======== GIVEN PASSAGE ========

Figure 6 shows the ODF binds selecting instance values in the data model. This, and all other ODF markup, was generated by use of production ODF editors such as Open Office and IBM Symphony and inserted into this web application with modification only to alter the placement of the data model in the root web page rather than in the ODF subtree. This extension does not alter the mechanism of data binding but is reflective of the use of ODF content in a mixed document rather than as a stand-alone office format.

Single node data binding in ODF
Figure 6: Single node data binding in ODF [Description of Figure 6]

ODF fields are abstract form fields which use xf:bind to connect to instance data but do not themselves draw that data directly in formatted content. ODF provides a separate draw:control element to manage that final layer of concrete presentation as described below in the discussion on mapping between layers of presentation. Thus ODF fields play a role similar to XForms abstract UI controls which are intended in general to be embedded in a host language for concrete styling and interaction control.

6.4.2 Container level controls and data binding

Single node data binding can be used as well with container-level controls, i.e. those that do not display or input data directly but have children which do. Container controls use xf:ref and xf:bind to set an evaluation context allowing for relative data binding expressions in their children but importantly also to receive MIP events for relevance, validation, and required status. This status is then inherited to child elements allowing, for example, for sections of ODF content in the expense reimbursement markup to display conditionally whenever the expense data in the category it is bound to is non-zero.

6.4.3 Nodeset binding

UI controls can bind to collections of data in addition to individual nodes using the "nodeset" level of data binding. Nodesets are constructed by XPath queries over instance data and the associated UI content is treated as a template to be repeated for each entry in the set. Relative binding (either nested nodesets or single node binding) applies within the set to continue the template expansion as many levels as required. The behavior of nodeset binding is particularly powerful as changes to the query are tracked dynamically and additional template content is instantiated, or existing content removed, accordingly to maintain a current relationship between data model and view. This mechanism provides an implicit, or data-driven, declaration of the structural relationship between model and view over and above the two-way data synchronization provided by single node bindings.

Continuing our use of ODF as an example host language for data-aware web applications, two of us (Boyer, Wiecha) have proposed extensions to the ODF forms vocabulary to support repeating content as well as static form fields. We see use cases both for xf:repeat as a container control around existing ODF field elements such as those shown in Figure 6, as well as the extension of the ODF forms vocabulary to allow for XForms controls to be used directly in repeats or elsewhere in ODF forms. Similarly, we would be interested to explore xf:repeat as a data-driven UI template for other UI vocabularies such as SVG, VoiceXML, and potentially for generating more dynamic content for controller vocabularies such as SMIL and SCXML.

6.5 Embedding existing presentation formats in the Backplane

While not required, typically, UI controls that bind to data are abstract controls in that they provide data connections, manage the behavior of their local interaction state (working data entry fields, selection status of single or multiple selection lists, etc.), but do not present their bound data directly. Rather, some means of mapping between abstract controls and one or more concrete controls accomplishes this "last mile" to the user.

========

PROMPT 1:
Based on the passage on ODF data binding, state whether each statement agrees with it: (a) The ODF markup was generated with production ODF editors such as Open Office and IBM Symphony. (b) ODF fields draw their instance data directly in formatted content. (c) Nodesets are built by XPath queries over instance data. Answer yes or no for each and quote the words of the passage that decide it.
The passage and the records have nothing to do with each other.

======== MATERIAL SUPPLIED ========

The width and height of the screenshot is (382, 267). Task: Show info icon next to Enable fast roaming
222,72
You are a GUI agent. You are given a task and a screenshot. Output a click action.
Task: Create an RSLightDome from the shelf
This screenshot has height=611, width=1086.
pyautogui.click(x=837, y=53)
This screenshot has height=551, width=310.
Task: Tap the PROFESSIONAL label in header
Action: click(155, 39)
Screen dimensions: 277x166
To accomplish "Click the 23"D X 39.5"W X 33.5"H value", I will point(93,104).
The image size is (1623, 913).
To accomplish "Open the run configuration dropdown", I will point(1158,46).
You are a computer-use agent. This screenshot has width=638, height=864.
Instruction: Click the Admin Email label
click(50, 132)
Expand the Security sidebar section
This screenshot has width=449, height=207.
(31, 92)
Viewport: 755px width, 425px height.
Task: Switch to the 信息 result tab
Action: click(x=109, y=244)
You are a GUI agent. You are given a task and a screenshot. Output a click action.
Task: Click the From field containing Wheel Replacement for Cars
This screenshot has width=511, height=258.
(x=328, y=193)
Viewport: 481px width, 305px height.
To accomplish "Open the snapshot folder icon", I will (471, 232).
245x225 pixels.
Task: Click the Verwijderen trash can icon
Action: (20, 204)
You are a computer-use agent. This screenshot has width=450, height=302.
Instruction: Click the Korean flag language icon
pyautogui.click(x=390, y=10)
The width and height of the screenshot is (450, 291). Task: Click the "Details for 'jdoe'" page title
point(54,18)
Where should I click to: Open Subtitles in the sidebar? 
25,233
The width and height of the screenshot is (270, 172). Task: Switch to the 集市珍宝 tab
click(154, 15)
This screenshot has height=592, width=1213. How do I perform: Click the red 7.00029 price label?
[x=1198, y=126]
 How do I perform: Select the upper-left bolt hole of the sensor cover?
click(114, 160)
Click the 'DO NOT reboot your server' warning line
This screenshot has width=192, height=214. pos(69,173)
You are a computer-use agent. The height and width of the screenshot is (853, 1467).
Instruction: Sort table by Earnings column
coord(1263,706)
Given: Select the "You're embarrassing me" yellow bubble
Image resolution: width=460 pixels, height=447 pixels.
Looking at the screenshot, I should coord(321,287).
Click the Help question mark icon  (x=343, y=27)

========

PROMPT 2:
Lay out the lines of the records as a Markdown table with the columns No. and Line, starting at the line containing "Expand the Security sidebar section" and ending at the last line of the records. Number the rows and leave out blank lines.

TASK OUTPUT 1:
(a) Yes: "was generated by use of production ODF editors such as Open Office and IBM Symphony"
(b) No: "but do not themselves draw that data directly in formatted content"
(c) Yes: "Nodesets are constructed by XPath queries over instance data"

TASK OUTPUT 2:
| No. | Line |
|---|---|
| 1 | Expand the Security sidebar section |
| 2 | This screenshot has width=449, height=207. |
| 3 | (31, 92) |
| 4 | Viewport: 755px width, 425px height. |
| 5 | Task: Switch to the 信息 result tab |
| 6 | Action: click(x=109, y=244) |
| 7 | You are a GUI agent. You are given a task and a screenshot. Output a click action. |
| 8 | Task: Click the From field containing Wheel Replacement for Cars |
| 9 | This screenshot has width=511, height=258. |
| 10 | (x=328, y=193) |
| 11 | Viewport: 481px width, 305px height. |
| 12 | To accomplish "Open the snapshot folder icon", I will (471, 232). |
| 13 | 245x225 pixels. |
| 14 | Task: Click the Verwijderen trash can icon |
| 15 | Action: (20, 204) |
| 16 | You are a computer-use agent. This screenshot has width=450, height=302. |
| 17 | Instruction: Click the Korean flag language icon |
| 18 | pyautogui.click(x=390, y=10) |
| 19 | The width and height of the screenshot is (450, 291). Task: Click the "Details for 'jdoe'" page title |
| 20 | point(54,18) |
| 21 | Where should I click to: Open Subtitles in the sidebar?  |
| 22 | 25,233 |
| 23 | The width and height of the screenshot is (270, 172). Task: Switch to the 集市珍宝 tab |
| 24 | click(154, 15) |
| 25 | This screenshot has height=592, width=1213. How do I perform: Click the red 7.00029 price label? |
| 26 | [x=1198, y=126] |
| 27 |  How do I perform: Select the upper-left bolt hole of the sensor cover? |
| 28 | click(114, 160) |
| 29 | Click the 'DO NOT reboot your server' warning line |
| 30 | This screenshot has width=192, height=214. pos(69,173) |
| 31 | You are a computer-use agent. The height and width of the screenshot is (853, 1467). |
| 32 | Instruction: Sort table by Earnings column |
| 33 | coord(1263,706) |
| 34 | Given: Select the "You're embarrassing me" yellow bubble |
| 35 | Image resolution: width=460 pixels, height=447 pixels. |
| 36 | Looking at the screenshot, I should coord(321,287). |
| 37 | Click the Help question mark icon  (x=343, y=27) |